Reputation: 21443
I would like to count the occurences of missings of every line in a txt file.
foo.txt
file:
1 1 1 1 1 NA # so, Missings: 1
1 1 1 NA 1 1 # so, Missings: 1
1 1 NA 1 1 NA # so, Missings: 2
But I would also like to obtain the amount of elements for the first line (assuming this is equal for all lines).
miss = []
with open("foo.txt") as f:
for line in f:
miss.append(line.count("NA"))
>>> miss
[1, 1, 2] # correct
The problem is when I try to identify the amount of elements. I did this with the following code:
miss = []
with open("foo.txt") as f:
first_line = f.readline()
elements = first_line.count(" ") # given that values are separated by space
for line in f:
miss.append(line.count("NA"))
>>> (elements + 1)
6 # True, this is correct
>>> miss
[1,2] # misses the first item due to readline() removing lines.`
How can I read the first line once without removing it for the further operation?
Upvotes: 0
Views: 362
Reputation: 85442
Provided all lines have the number of items you can just count items in the last line:
miss = []
with open("foo.txt") as f:
for line in f:
miss.append(line.count("NA")
elements = len(line.split())
A better way to count is probably:
elements = len(line.split())
because this also counts items separated with multiple spaces or tabs.
Upvotes: 2
Reputation: 304175
You can also just treat the first line separately
with open("foo.txt") as f:
first_line = next(f1)
elements = first_line.count(" ") # given that values are separated by space
miss = [first_line.count("NA")]
for line in f:
miss.append(line.count("NA")
Upvotes: 0
Reputation: 12755
Try f.seek(0)
. This will reset the file handle to the beginning of the file.

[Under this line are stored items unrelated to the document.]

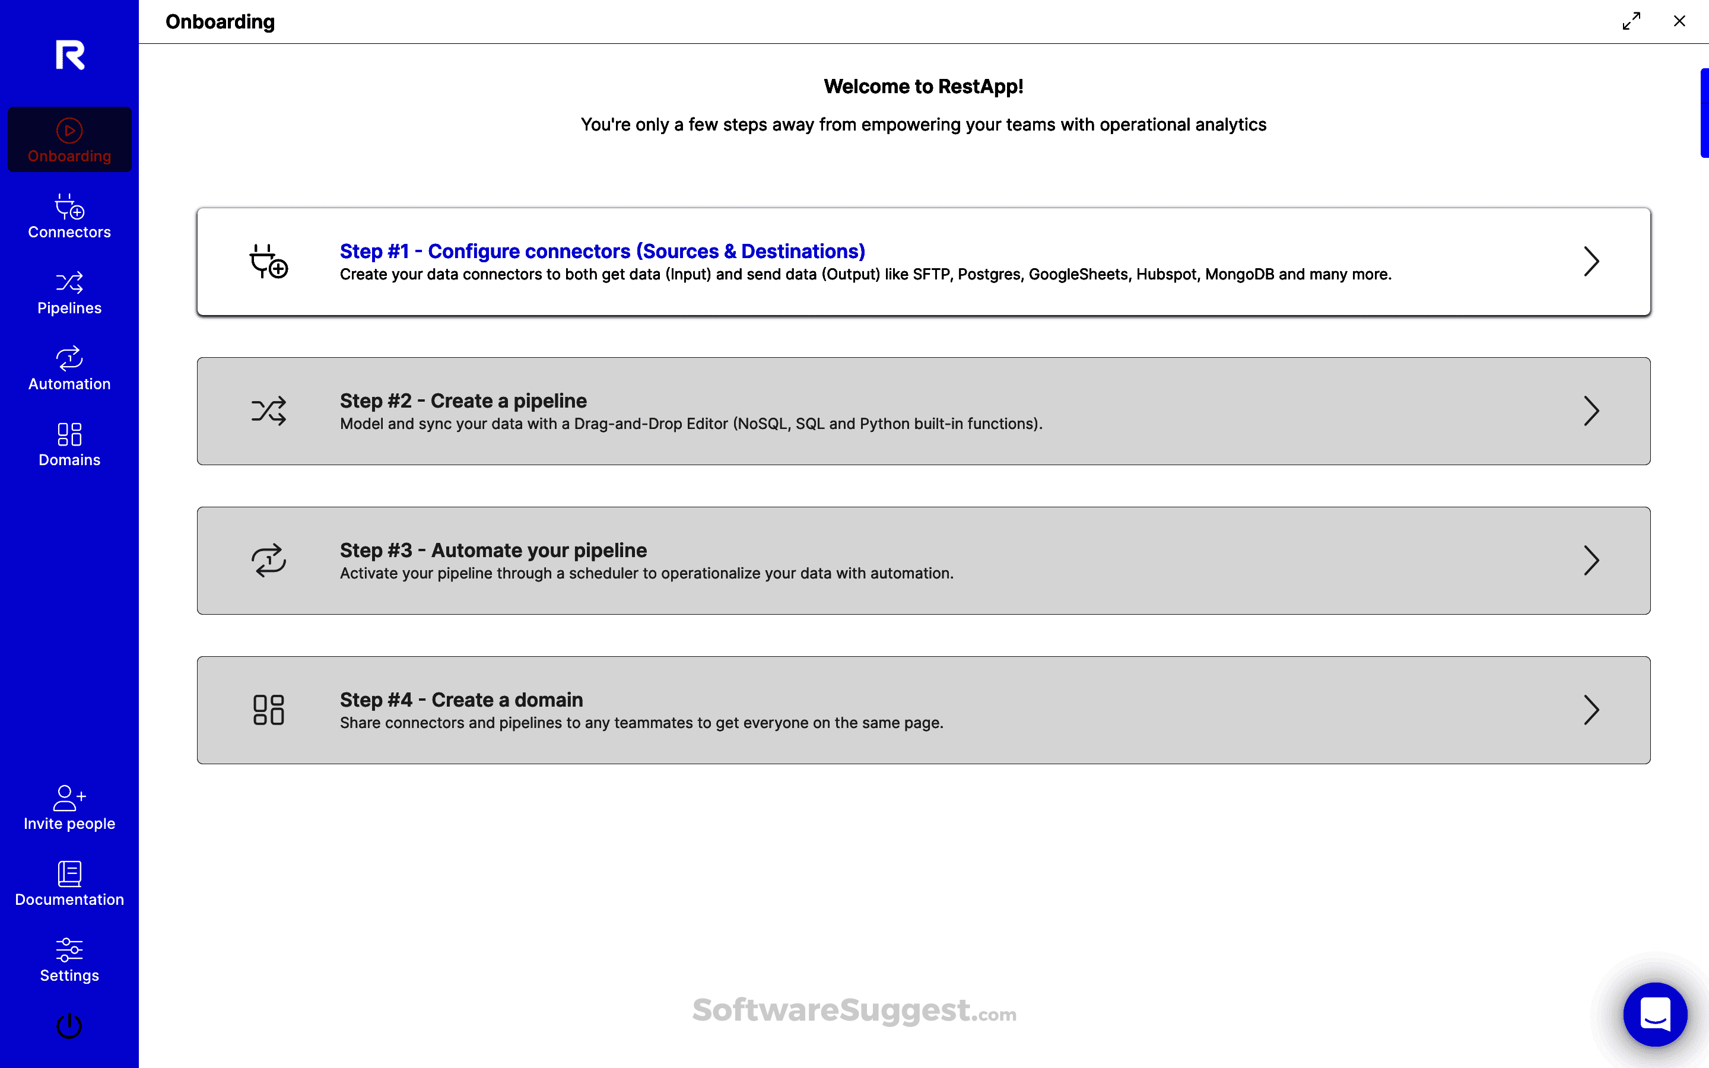Close the Onboarding dialog
Image resolution: width=1709 pixels, height=1068 pixels.
[1679, 21]
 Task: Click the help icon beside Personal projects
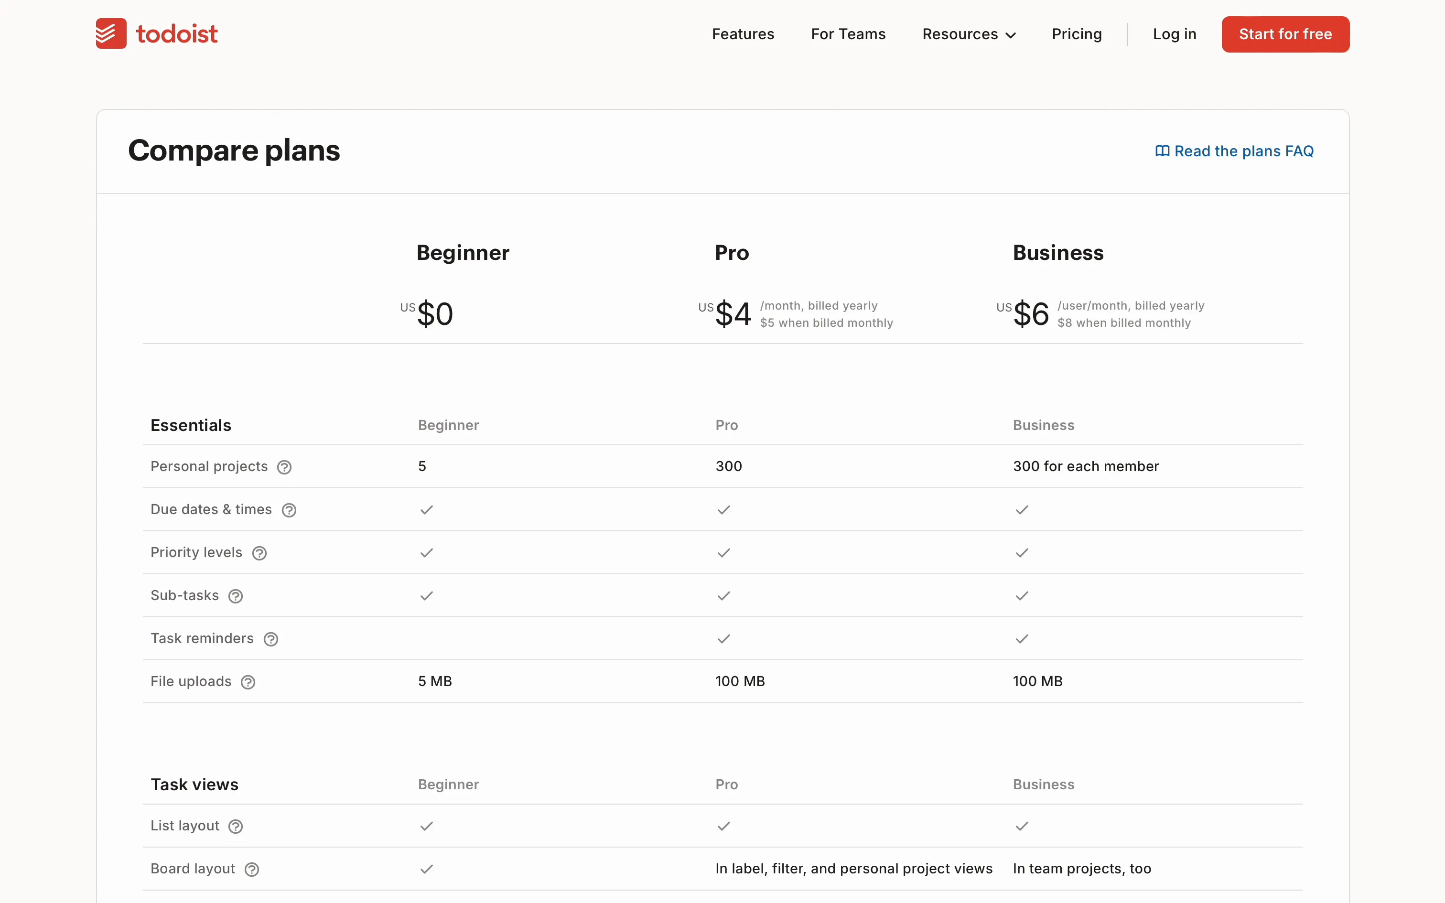(x=284, y=467)
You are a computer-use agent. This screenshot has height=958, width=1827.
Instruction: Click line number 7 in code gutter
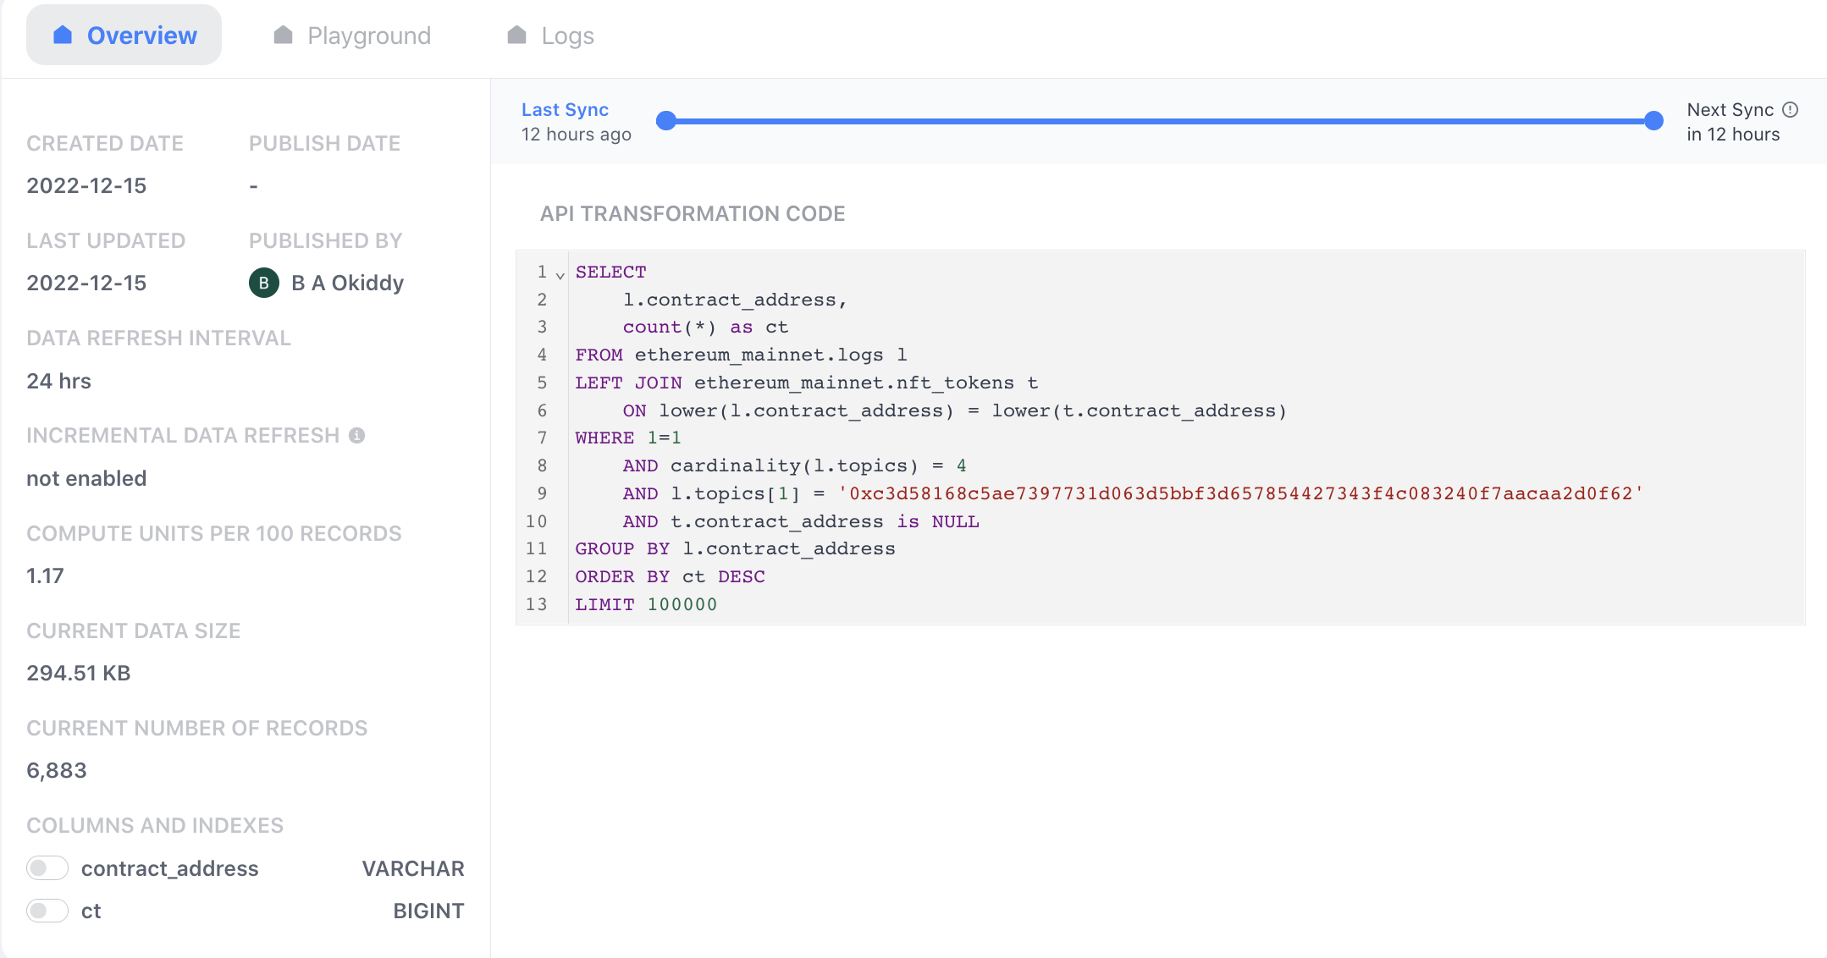coord(542,438)
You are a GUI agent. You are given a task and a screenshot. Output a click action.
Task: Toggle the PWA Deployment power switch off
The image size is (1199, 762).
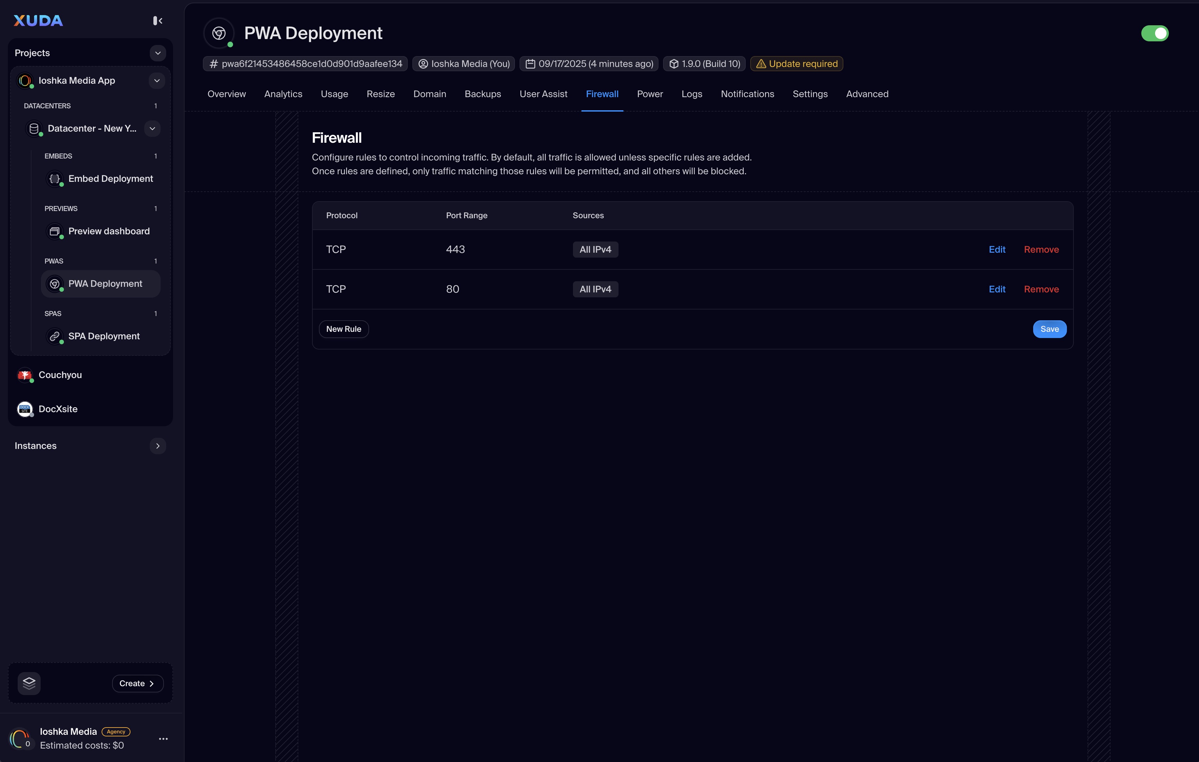pyautogui.click(x=1155, y=33)
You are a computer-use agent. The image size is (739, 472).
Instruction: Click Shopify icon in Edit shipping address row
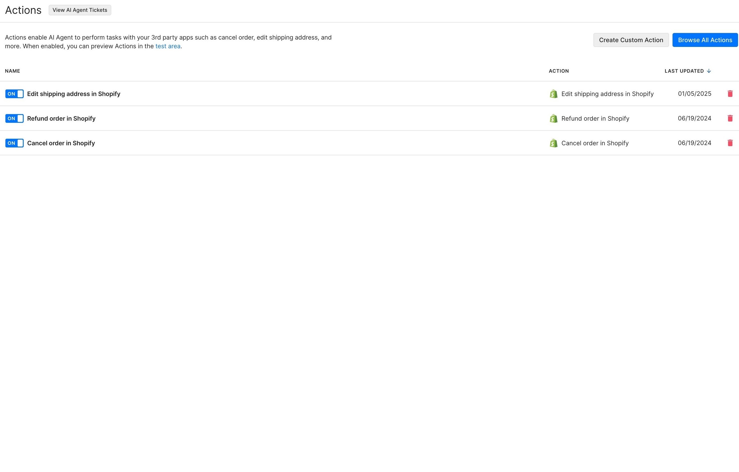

Complete example would then be:
miss = []
with open("foo.txt") as f:
first_line = f.readline()
elements = first_line.count(" ") # given that values are separated by space
f.seek(0)
for line in f:
miss.append(line.count("NA"))
Even better would be to read all lines, even the first line, only once, and checking for number of elements only once:
miss = []
elements = None
with open("foo.txt") as f:
for line in f:
if elements is None:
elements = line.count(" ") # given that values are separated by space
miss.append(line.count("NA"))
BTW: wouldn't the number of elements be line.count(" ") + 1
?
I'd recommend using len(line.split())
, as this also handles tabs, double spaces, leading/trailing spaces etc.
Upvotes: 2